[Start of section]

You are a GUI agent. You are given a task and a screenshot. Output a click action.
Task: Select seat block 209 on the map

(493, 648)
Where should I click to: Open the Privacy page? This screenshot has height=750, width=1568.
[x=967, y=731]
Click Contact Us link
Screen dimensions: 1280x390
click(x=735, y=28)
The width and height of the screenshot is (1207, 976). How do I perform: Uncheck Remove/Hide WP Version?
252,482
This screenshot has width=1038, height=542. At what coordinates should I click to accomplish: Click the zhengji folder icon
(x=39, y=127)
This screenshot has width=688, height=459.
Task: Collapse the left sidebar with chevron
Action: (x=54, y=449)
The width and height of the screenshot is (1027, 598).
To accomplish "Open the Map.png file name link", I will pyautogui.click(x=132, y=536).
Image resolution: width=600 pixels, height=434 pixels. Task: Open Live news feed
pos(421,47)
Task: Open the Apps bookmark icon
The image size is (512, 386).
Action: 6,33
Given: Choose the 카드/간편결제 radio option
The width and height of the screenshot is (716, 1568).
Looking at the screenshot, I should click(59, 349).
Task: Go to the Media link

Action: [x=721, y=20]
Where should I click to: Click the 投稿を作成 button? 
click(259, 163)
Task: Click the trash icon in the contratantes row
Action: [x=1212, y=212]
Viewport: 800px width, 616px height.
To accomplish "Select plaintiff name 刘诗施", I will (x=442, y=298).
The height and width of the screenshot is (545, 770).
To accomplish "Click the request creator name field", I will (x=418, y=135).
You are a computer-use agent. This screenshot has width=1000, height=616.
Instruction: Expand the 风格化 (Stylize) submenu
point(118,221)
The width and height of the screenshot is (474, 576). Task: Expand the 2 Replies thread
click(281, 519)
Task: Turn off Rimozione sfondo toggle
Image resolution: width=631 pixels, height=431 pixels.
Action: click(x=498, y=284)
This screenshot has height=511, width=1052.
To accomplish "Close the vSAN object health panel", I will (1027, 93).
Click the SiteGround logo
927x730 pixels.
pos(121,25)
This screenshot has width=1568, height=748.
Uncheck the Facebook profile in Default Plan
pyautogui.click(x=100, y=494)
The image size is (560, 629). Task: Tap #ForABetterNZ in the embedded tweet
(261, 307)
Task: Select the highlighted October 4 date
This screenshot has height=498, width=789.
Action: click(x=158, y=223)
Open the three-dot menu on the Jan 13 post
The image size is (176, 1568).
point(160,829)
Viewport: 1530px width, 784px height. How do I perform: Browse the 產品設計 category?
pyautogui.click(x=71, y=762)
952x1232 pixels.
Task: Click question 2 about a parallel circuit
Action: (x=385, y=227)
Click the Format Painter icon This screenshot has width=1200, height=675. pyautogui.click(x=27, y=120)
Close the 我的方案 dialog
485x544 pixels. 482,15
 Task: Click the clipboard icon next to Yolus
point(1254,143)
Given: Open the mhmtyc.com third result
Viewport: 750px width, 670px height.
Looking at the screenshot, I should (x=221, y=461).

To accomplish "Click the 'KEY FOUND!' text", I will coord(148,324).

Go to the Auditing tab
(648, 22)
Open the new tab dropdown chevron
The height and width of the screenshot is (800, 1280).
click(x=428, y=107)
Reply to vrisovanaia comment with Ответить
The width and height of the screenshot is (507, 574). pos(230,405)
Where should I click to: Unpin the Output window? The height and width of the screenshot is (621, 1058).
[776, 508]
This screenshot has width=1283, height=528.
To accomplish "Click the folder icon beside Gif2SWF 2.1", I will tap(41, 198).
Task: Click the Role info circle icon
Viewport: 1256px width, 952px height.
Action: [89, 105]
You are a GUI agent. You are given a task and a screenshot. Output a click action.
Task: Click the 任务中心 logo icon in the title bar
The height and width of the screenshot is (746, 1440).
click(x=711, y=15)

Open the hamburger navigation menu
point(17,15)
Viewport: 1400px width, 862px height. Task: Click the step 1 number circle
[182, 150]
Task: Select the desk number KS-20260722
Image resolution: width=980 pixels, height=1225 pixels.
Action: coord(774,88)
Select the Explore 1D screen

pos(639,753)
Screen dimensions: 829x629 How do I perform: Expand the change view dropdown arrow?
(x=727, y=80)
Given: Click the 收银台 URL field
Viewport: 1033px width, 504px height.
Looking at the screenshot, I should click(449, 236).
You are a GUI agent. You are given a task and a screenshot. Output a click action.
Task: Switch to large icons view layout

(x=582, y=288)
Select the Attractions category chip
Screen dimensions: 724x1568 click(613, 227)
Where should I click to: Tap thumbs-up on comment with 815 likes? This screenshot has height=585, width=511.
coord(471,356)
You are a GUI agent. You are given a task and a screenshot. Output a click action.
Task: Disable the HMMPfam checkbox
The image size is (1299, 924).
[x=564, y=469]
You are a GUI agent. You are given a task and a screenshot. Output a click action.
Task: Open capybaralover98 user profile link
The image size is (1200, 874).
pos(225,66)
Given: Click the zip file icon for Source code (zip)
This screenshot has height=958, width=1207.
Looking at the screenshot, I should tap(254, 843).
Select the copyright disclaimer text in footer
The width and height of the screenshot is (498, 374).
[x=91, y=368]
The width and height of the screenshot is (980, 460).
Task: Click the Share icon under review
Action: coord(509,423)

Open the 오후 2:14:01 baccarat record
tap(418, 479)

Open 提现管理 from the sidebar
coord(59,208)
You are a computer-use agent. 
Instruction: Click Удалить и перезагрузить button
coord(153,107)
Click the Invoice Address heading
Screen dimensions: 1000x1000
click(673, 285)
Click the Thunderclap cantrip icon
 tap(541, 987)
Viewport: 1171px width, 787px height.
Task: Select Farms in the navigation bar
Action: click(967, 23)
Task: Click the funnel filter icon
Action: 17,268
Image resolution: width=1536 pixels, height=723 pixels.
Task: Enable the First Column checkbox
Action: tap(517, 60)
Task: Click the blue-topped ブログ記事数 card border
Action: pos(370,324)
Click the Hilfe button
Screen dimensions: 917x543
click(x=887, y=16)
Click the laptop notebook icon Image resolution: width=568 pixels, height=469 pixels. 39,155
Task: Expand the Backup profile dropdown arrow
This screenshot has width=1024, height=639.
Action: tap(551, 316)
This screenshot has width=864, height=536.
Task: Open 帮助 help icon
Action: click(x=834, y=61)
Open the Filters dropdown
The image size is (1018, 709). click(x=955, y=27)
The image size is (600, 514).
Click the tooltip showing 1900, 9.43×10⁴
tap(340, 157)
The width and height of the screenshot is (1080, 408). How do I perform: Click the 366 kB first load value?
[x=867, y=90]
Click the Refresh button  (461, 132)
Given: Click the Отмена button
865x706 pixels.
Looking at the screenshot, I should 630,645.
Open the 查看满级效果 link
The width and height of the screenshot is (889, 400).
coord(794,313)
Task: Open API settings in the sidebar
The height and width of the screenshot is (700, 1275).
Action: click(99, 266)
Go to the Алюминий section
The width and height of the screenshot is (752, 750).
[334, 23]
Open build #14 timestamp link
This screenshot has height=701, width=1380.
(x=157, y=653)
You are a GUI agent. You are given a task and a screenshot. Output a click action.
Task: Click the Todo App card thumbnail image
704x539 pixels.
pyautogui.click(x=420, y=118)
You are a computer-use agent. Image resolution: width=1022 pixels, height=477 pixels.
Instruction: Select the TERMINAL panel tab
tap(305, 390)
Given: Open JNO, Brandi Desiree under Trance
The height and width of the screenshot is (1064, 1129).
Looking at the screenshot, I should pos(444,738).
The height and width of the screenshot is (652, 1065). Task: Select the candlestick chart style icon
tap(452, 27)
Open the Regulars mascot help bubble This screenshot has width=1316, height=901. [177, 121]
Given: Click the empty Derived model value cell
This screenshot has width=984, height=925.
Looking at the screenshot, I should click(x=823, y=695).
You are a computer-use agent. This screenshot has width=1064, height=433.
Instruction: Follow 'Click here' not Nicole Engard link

[End of section]

* WHAT TO WORK ON: Return the lines above exactly, keeping every word.

* ANSWER AREA:
You are a GUI agent. You are given a task and a screenshot. Output a click action.
Task: Select seat block 209 on the map

(493, 648)
Where should I click to: Open the Privacy page? This screenshot has height=750, width=1568.
[x=967, y=731]
Click Contact Us link
Screen dimensions: 1280x390
click(x=735, y=28)
The width and height of the screenshot is (1207, 976). How do I perform: Uncheck Remove/Hide WP Version?
252,482
This screenshot has width=1038, height=542. At what coordinates should I click to accomplish: Click the zhengji folder icon
(x=39, y=127)
This screenshot has width=688, height=459.
Task: Collapse the left sidebar with chevron
Action: (x=54, y=449)
The width and height of the screenshot is (1027, 598).
To accomplish "Open the Map.png file name link", I will pyautogui.click(x=132, y=536).
Image resolution: width=600 pixels, height=434 pixels. Task: Open Live news feed
pos(421,47)
Task: Open the Apps bookmark icon
The image size is (512, 386).
Action: 6,33
Given: Choose the 카드/간편결제 radio option
The width and height of the screenshot is (716, 1568).
Looking at the screenshot, I should click(59, 349).
Task: Go to the Media link

Action: [x=721, y=20]
Where should I click to: Click the 投稿を作成 button? 
click(259, 163)
Task: Click the trash icon in the contratantes row
Action: [x=1212, y=212]
Viewport: 800px width, 616px height.
To accomplish "Select plaintiff name 刘诗施", I will (x=442, y=298).
The height and width of the screenshot is (545, 770).
To accomplish "Click the request creator name field", I will (x=418, y=135).
You are a computer-use agent. This screenshot has width=1000, height=616.
Instruction: Expand the 风格化 (Stylize) submenu
point(118,221)
The width and height of the screenshot is (474, 576). Task: Expand the 2 Replies thread
click(281, 519)
Task: Turn off Rimozione sfondo toggle
Image resolution: width=631 pixels, height=431 pixels.
Action: click(x=498, y=284)
This screenshot has height=511, width=1052.
To accomplish "Close the vSAN object health panel", I will (1027, 93).
Click the SiteGround logo
927x730 pixels.
pos(121,25)
This screenshot has width=1568, height=748.
Uncheck the Facebook profile in Default Plan
pyautogui.click(x=100, y=494)
The image size is (560, 629). Task: Tap #ForABetterNZ in the embedded tweet
(261, 307)
Task: Select the highlighted October 4 date
This screenshot has height=498, width=789.
Action: click(x=158, y=223)
Open the three-dot menu on the Jan 13 post
The image size is (176, 1568).
point(160,829)
Viewport: 1530px width, 784px height. How do I perform: Browse the 產品設計 category?
pyautogui.click(x=71, y=762)
952x1232 pixels.
Task: Click question 2 about a parallel circuit
Action: (x=385, y=227)
Click the Format Painter icon This screenshot has width=1200, height=675. pyautogui.click(x=27, y=120)
Close the 我的方案 dialog
485x544 pixels. 482,15
 Task: Click the clipboard icon next to Yolus
point(1254,143)
Given: Open the mhmtyc.com third result
Viewport: 750px width, 670px height.
Looking at the screenshot, I should (x=221, y=461).

To accomplish "Click the 'KEY FOUND!' text", I will coord(148,324).

Go to the Auditing tab
(648, 22)
Open the new tab dropdown chevron
The height and width of the screenshot is (800, 1280).
click(x=428, y=107)
Reply to vrisovanaia comment with Ответить
The width and height of the screenshot is (507, 574). pos(230,405)
Where should I click to: Unpin the Output window? The height and width of the screenshot is (621, 1058).
[776, 508]
This screenshot has width=1283, height=528.
To accomplish "Click the folder icon beside Gif2SWF 2.1", I will tap(41, 198).
Task: Click the Role info circle icon
Viewport: 1256px width, 952px height.
Action: [89, 105]
You are a GUI agent. You are given a task and a screenshot. Output a click action.
Task: Click the 任务中心 logo icon in the title bar
The height and width of the screenshot is (746, 1440).
click(x=711, y=15)

Open the hamburger navigation menu
point(17,15)
Viewport: 1400px width, 862px height. Task: Click the step 1 number circle
[182, 150]
Task: Select the desk number KS-20260722
Image resolution: width=980 pixels, height=1225 pixels.
Action: coord(774,88)
Select the Explore 1D screen

pos(639,753)
Screen dimensions: 829x629 How do I perform: Expand the change view dropdown arrow?
(x=727, y=80)
Given: Click the 收银台 URL field
Viewport: 1033px width, 504px height.
Looking at the screenshot, I should click(449, 236).
You are a GUI agent. You are given a task and a screenshot. Output a click action.
Task: Switch to large icons view layout

(x=582, y=288)
Select the Attractions category chip
Screen dimensions: 724x1568 click(613, 227)
Where should I click to: Tap thumbs-up on comment with 815 likes? This screenshot has height=585, width=511.
coord(471,356)
You are a GUI agent. You are given a task and a screenshot. Output a click action.
Task: Disable the HMMPfam checkbox
The image size is (1299, 924).
[x=564, y=469]
You are a GUI agent. You are given a task and a screenshot. Output a click action.
Task: Open capybaralover98 user profile link
The image size is (1200, 874).
pos(225,66)
Given: Click the zip file icon for Source code (zip)
This screenshot has height=958, width=1207.
Looking at the screenshot, I should tap(254, 843).
Select the copyright disclaimer text in footer
The width and height of the screenshot is (498, 374).
[x=91, y=368]
The width and height of the screenshot is (980, 460).
Task: Click the Share icon under review
Action: coord(509,423)

Open the 오후 2:14:01 baccarat record
tap(418, 479)

Open 提现管理 from the sidebar
coord(59,208)
You are a computer-use agent. 
Instruction: Click Удалить и перезагрузить button
coord(153,107)
Click the Invoice Address heading
Screen dimensions: 1000x1000
click(673, 285)
Click the Thunderclap cantrip icon
 tap(541, 987)
Viewport: 1171px width, 787px height.
Task: Select Farms in the navigation bar
Action: click(967, 23)
Task: Click the funnel filter icon
Action: 17,268
Image resolution: width=1536 pixels, height=723 pixels.
Task: Enable the First Column checkbox
Action: tap(517, 60)
Task: Click the blue-topped ブログ記事数 card border
Action: pos(370,324)
Click the Hilfe button
Screen dimensions: 917x543
click(x=887, y=16)
Click the laptop notebook icon Image resolution: width=568 pixels, height=469 pixels. 39,155
Task: Expand the Backup profile dropdown arrow
This screenshot has width=1024, height=639.
Action: tap(551, 316)
This screenshot has width=864, height=536.
Task: Open 帮助 help icon
Action: click(x=834, y=61)
Open the Filters dropdown
The image size is (1018, 709). click(x=955, y=27)
The image size is (600, 514).
Click the tooltip showing 1900, 9.43×10⁴
tap(340, 157)
The width and height of the screenshot is (1080, 408). How do I perform: Click the 366 kB first load value?
[x=867, y=90]
Click the Refresh button  (461, 132)
Given: Click the Отмена button
865x706 pixels.
Looking at the screenshot, I should 630,645.
Open the 查看满级效果 link
The width and height of the screenshot is (889, 400).
coord(794,313)
Task: Open API settings in the sidebar
The height and width of the screenshot is (700, 1275).
Action: click(99, 266)
Go to the Алюминий section
The width and height of the screenshot is (752, 750).
[334, 23]
Open build #14 timestamp link
This screenshot has height=701, width=1380.
(x=157, y=653)
You are a GUI agent. You are given a task and a screenshot. Output a click action.
Task: Click the Todo App card thumbnail image
704x539 pixels.
pyautogui.click(x=420, y=118)
You are a computer-use agent. Image resolution: width=1022 pixels, height=477 pixels.
Instruction: Select the TERMINAL panel tab
tap(305, 390)
Given: Open JNO, Brandi Desiree under Trance
The height and width of the screenshot is (1064, 1129).
Looking at the screenshot, I should pos(444,738).
The height and width of the screenshot is (652, 1065). Task: Select the candlestick chart style icon
tap(452, 27)
Open the Regulars mascot help bubble This screenshot has width=1316, height=901. [177, 121]
Given: Click the empty Derived model value cell
This screenshot has width=984, height=925.
Looking at the screenshot, I should click(x=823, y=695).
You are a computer-use agent. This screenshot has width=1064, height=433.
Instruction: Follow 'Click here' not Nicole Engard link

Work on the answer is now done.